To: TREND1 who wrote (21400)1/12/2002 5:15:49 PM
From: Sully-  Respond to of 99280
 
Forbes.com Layoff Tracker Surpasses 1M Mark

By Penelope Patsuris

It's a new year, but it doesn't look like corporate America intends to bury the hatchet that it used throughout 2001 to ax employees. Just weeks into 2002, the Forbes.com Layoff Tracker, which was launched Jan. 1, 2001, and tracks pink slips issued by companies on the Forbes 500s, has surpassed the 1 million mark. That figure actually represents a hefty 4% of the nearly 25 million individuals that the Forbes 500s companies employ.

The milestone was met thanks to cuts from Merrill Lynch , Sears , Verizon and Cigna . And Ford Motor hasn't even made its formal restructuring announcement, which is scheduled for Jan. 11 and is expected to include as many as 20,000 more layoffs at the car manufacturer.

That's a lot of people hitting the bricks--especially if you're one of them. For tips on how to move on and even move up after such a setback, check the Forbes.com Career Resource Center for job-hunting tips and tools as well as articles tracking the latest employment trends. And be sure to bookmark the ongoing Layoff Tracker for a quick reference to the latest big-company layoffs.

biz.yahoo.com



To: TREND1 who wrote (21400)1/12/2002 9:40:47 PM
From: Zeev Hed  Read Replies (4) | Respond to of 99280
 
Larry, I am floored, for a smart economist like AG to spend so much verbiage on the Euro and not to discuss, even in passing, the potential tensions in the Euro sector that could develop from divergence of national economies within the Euro area, is simply flabbergasting. What happens now if the current slowdown in the US drags Europe into its own slow down (and historically Europe is slower coming out of such slow downs due to its slightly less flexible labor system), then to add insult on injury, one of the countries (and I have both Spain and Greece as potential candidates right now) run into a deeper contraction than the others. Such a country within the Euro zone, is left only with fiscal means to stimulate their local economies (and in fact is in a "Sodom bed", since the maximum budget deficit allowed will be 2% of their GDP), effectively, yielding all powers to the monetary tool to the goodwill (and slow to decide) of ECB. That statement coming from an economist that has just decided to use the printing press with abandon, does not recognize that there might be circumstances where some countries in the "Union" will possibly face similar straights, and in a lengthy dissertation, not once mentions the possible repercussions if such need is not addressed.
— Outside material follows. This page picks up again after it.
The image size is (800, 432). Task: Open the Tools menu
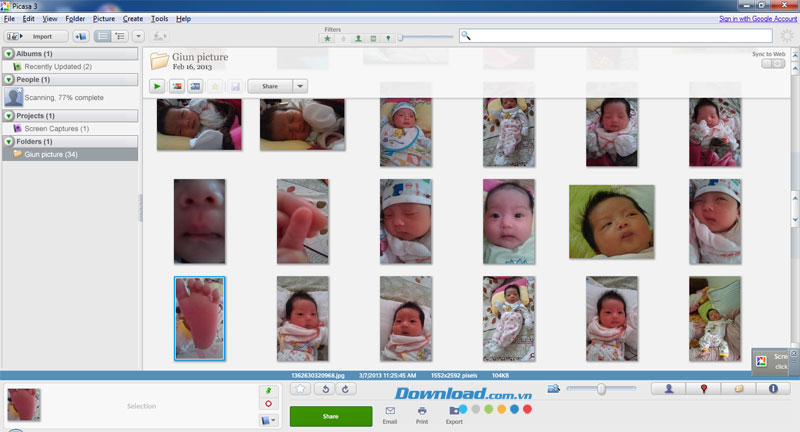(159, 19)
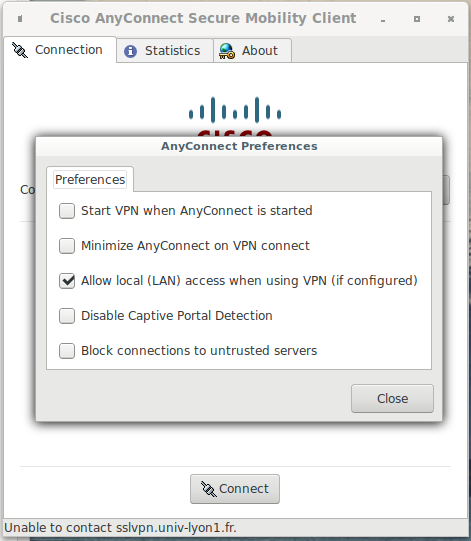Minimize the AnyConnect window
The width and height of the screenshot is (471, 541).
coord(383,21)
By gosh, to me it says one of two things, either that whole exercise AG has gone through since Jan 3 of last year, and is still in the process of doing, was not necessary, or, Europe is going to get cornered in a lengthy morass of lack of economic growth (and thus major weakening of the euro) because they do not follow AG "emergency" moves. Something is quite fishy here in my opinion. Is he trying to keep us in the dark?